### ASSIGNMENT
Would you set down each line of the data below exactly?

Records from a dataset:

======

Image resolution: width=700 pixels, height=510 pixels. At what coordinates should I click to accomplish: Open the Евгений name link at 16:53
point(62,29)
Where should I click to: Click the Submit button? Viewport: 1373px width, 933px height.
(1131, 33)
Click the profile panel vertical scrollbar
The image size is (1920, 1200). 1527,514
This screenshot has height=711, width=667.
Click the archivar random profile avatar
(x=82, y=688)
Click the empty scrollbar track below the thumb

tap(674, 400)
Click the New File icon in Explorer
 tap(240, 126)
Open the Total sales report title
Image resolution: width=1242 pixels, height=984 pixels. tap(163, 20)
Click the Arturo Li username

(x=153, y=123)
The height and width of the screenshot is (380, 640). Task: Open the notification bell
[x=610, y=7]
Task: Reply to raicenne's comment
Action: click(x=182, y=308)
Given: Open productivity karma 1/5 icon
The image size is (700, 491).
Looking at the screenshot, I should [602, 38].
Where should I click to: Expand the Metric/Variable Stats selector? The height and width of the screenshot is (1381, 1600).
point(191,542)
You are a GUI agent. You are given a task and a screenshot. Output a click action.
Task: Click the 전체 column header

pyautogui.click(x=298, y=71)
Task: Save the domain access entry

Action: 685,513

======

### RESPONSE AREA
Image resolution: width=700 pixels, height=510 pixels. At what coordinates should I click to accomplish: Open the Евгений name link at 16:53
point(62,29)
Where should I click to: Click the Submit button? Viewport: 1373px width, 933px height.
(1131, 33)
Click the profile panel vertical scrollbar
The image size is (1920, 1200). 1527,514
This screenshot has height=711, width=667.
Click the archivar random profile avatar
(x=82, y=688)
Click the empty scrollbar track below the thumb

tap(674, 400)
Click the New File icon in Explorer
 tap(240, 126)
Open the Total sales report title
Image resolution: width=1242 pixels, height=984 pixels. tap(163, 20)
Click the Arturo Li username

(x=153, y=123)
The height and width of the screenshot is (380, 640). Task: Open the notification bell
[x=610, y=7]
Task: Reply to raicenne's comment
Action: click(x=182, y=308)
Given: Open productivity karma 1/5 icon
The image size is (700, 491).
Looking at the screenshot, I should [602, 38].
Where should I click to: Expand the Metric/Variable Stats selector? The height and width of the screenshot is (1381, 1600).
point(191,542)
You are a GUI agent. You are given a task and a screenshot. Output a click action.
Task: Click the 전체 column header

pyautogui.click(x=298, y=71)
Task: Save the domain access entry

Action: 685,513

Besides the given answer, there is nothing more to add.